Clinical trials are generally divided into three phases. Phase 1 focuses on safety, phase 2 tests for effectiveness and phase 3 examines whether the new drug is an improvement on existing treatment. Sometimes trials are further divided into parts A and B, where a B stage is generally more rigorous.
But before all of that, there are pre-clinical trials. These are trials where the drug is tested for efficacy in animals – often mice, sometimes sheep, even dogs, in the case of cancer fighter PharmAust (ASX:PAA).
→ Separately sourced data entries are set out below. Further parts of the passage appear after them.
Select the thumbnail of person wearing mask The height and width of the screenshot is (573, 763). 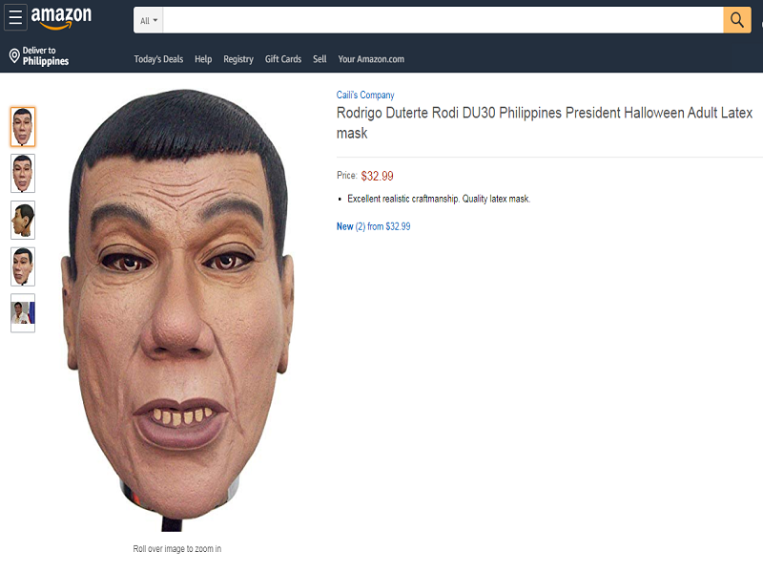[x=22, y=313]
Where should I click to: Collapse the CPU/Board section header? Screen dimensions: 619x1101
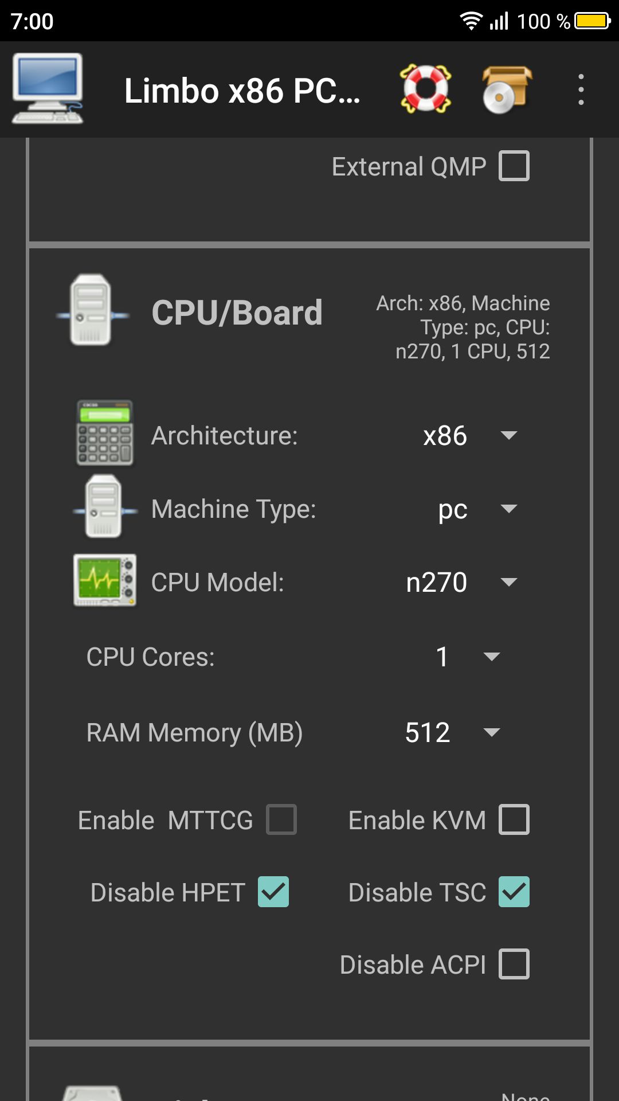click(237, 313)
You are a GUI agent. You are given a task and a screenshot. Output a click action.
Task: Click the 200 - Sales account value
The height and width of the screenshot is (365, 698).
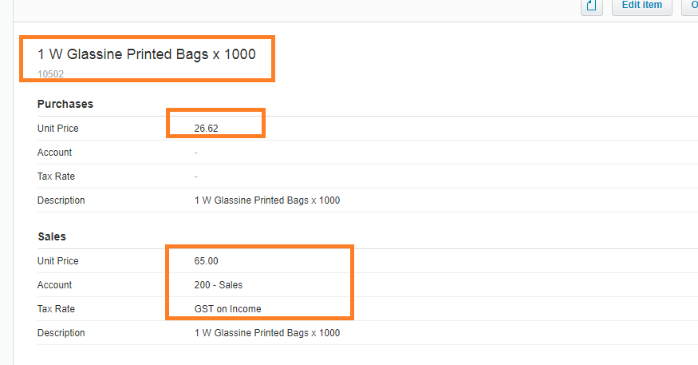coord(218,285)
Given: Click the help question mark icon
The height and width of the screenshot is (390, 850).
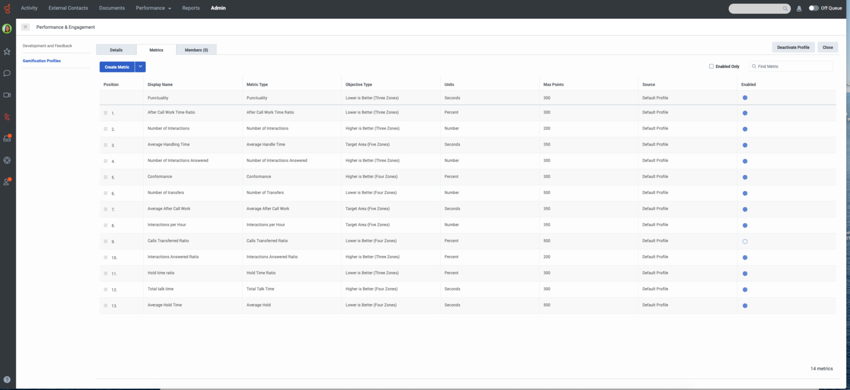Looking at the screenshot, I should pos(7,380).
Listed biotechs regularly release data from pre-clinical trials, usually pointing to encouraging results that could lead to the company seeking to trial the drug in human patients. Another anti-cancer biotech, Patrys (ASX:PAB), is a recent example — it reported that its PAT-DX1 drug effectively treated brain cancer in mice, and its stock jumped 100 per cent on the news.
But the truth behind those often exciting and encouraging results is that the drugs, if moved into human trials, are overwhelmingly likely to fail.
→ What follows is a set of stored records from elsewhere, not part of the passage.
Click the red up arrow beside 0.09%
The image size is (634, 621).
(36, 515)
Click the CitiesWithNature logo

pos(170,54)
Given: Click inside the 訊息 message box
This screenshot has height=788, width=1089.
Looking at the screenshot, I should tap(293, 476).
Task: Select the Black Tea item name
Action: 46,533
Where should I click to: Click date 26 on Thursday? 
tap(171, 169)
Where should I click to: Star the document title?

But in a recent article for Australian scientific magazine Cosmos, science journalist Anthony King spoke with world-leading researchers who described pre-clinical trials as a “failed strategy”.
“Single gene mouse models are different from the illness that we experience in humans,” neuroscientist Malcolm MacLeod, University of Edinburgh, told Cosmos.
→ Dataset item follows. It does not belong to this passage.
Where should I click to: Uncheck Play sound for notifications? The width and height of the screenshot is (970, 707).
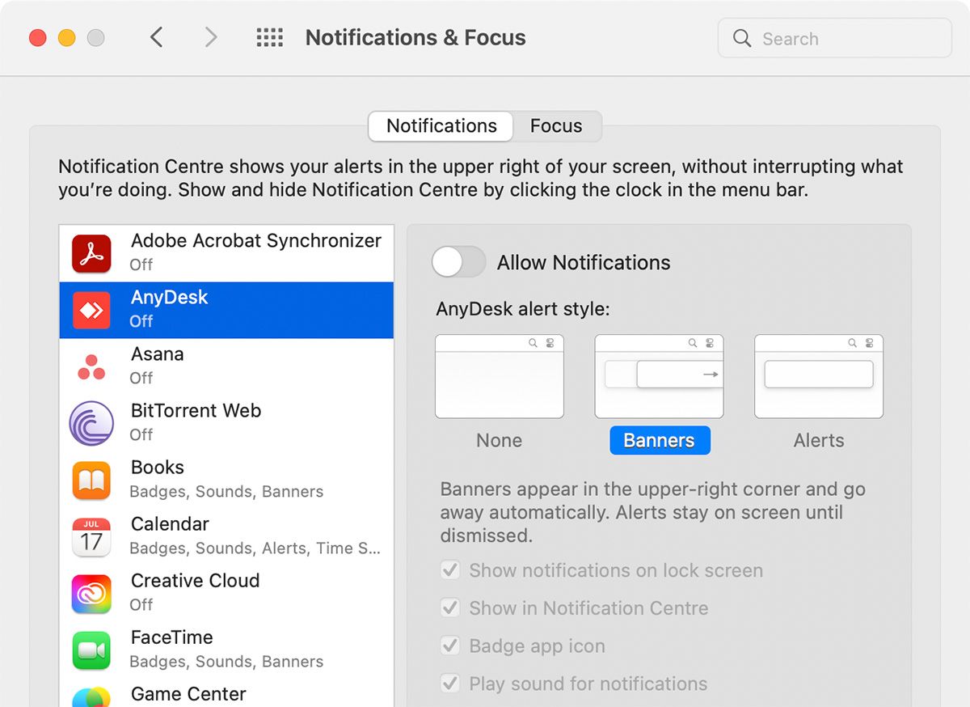450,684
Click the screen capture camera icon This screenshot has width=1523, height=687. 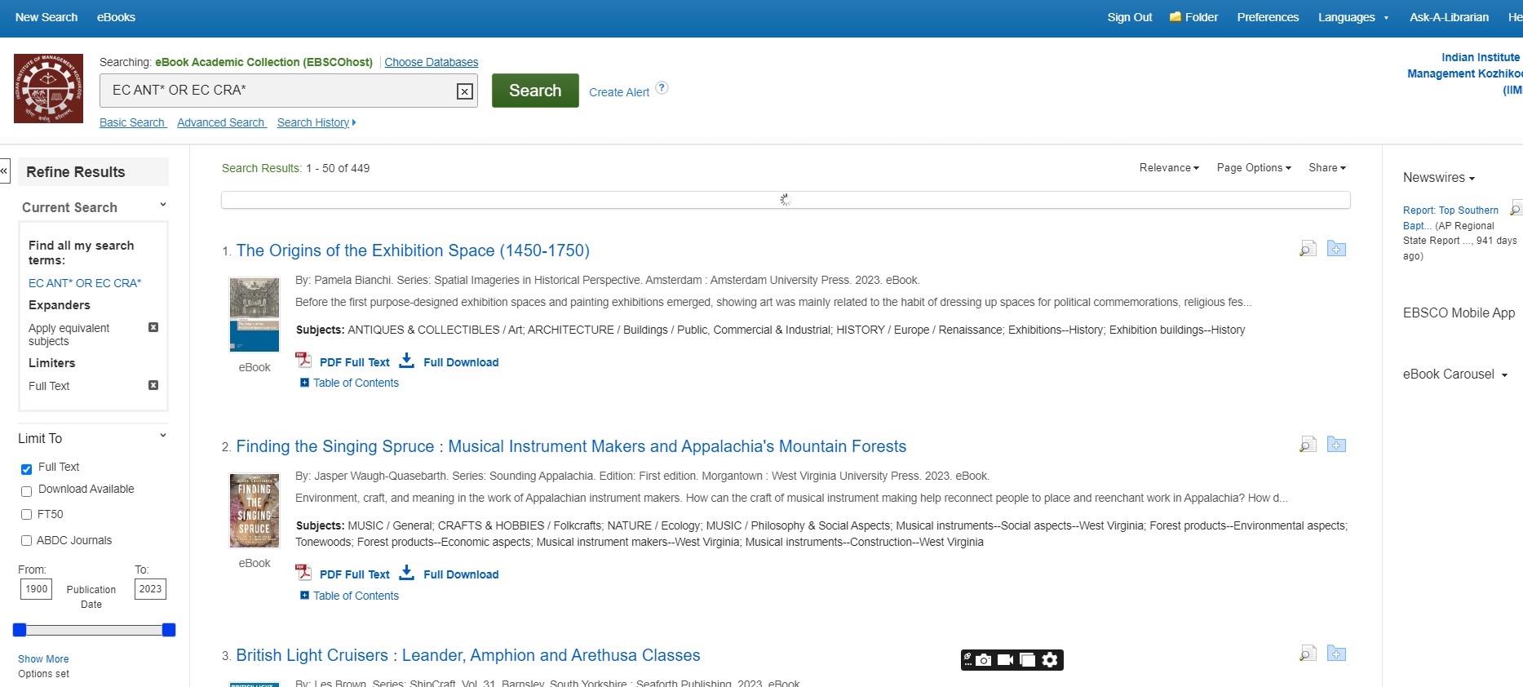pyautogui.click(x=984, y=660)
Ronald Davis, director of the Stanford Genome Technology Centre, told Cosmos the obvious physiological and biological differences between mice and men means one should never get too excited about pre-clinical data.
“Mice eat garbage,” he said. “Their habitat is extremely exposed to microorganisms that they eat.
“Mouse studies are valuable but we always need to move to humans. We can cure cancer pretty effectively in mice, but the agents don’t work in humans in most cases.
“These are complicated diseases and we live far longer than mice and evolutionarily we are far apart.”
MacLeod argued that the money spent advancing pre-clinical Alzheimer’s trials into humans had been a colossal waste of money.
“If all the money spent on biomedical research in the last 20 to 30 years had been spent instead on public health, stopping smoking and alcohol control, it would have had a greater impact on the incidence and severity of Alzheimer’s disease,” he said.
Those working for biotech companies know the dangers of pursuing drug development. Factor Therapeutics (ASX:FTT) reiterated this to shareholders last year, when its Phase II leg ulcer trial failed to show any improvement on standard of care.
“It is well recognised that, in developing new treatments, the Phase 2 stage is associated with the highest risk – a majority of products are not able to confirm the potential promise shown in earlier stage preclinical or clinical studies, with a success rate of only 30 per cent for moving from Phase 2 into Phase 3,” the company said.
Dr Rosalind Wilson, the former CEO of Factor, told Stockhead she had turned down an approach from another biotech company prior to joining Factor because of their over-excitement about pre-clinical trials.
“They were thinking of moving into human applications and telling me all about their success in horses and dogs and the nature of the product was that it didn’t need to go through the traditional drug development process,” she said.
“I replied that I wasn’t terribly interested in results in dogs and then exposing humans to your treatment. All it takes is one bad experience and your product is wrecked.
“You always believe you are going to be in that 30 per cent, not the 70 per cent. But there seems to be a bit of a gap in the market between reality and expectation. That’s where big pharma gets it right.
“Pre-clinical results are important but the reason we do clinical trials is it needs to work in humans.
“You always see headlines for new treatments for cancer coming and they’ve cured mice of lots of cancer, but then you later read that it failed in the clinic.”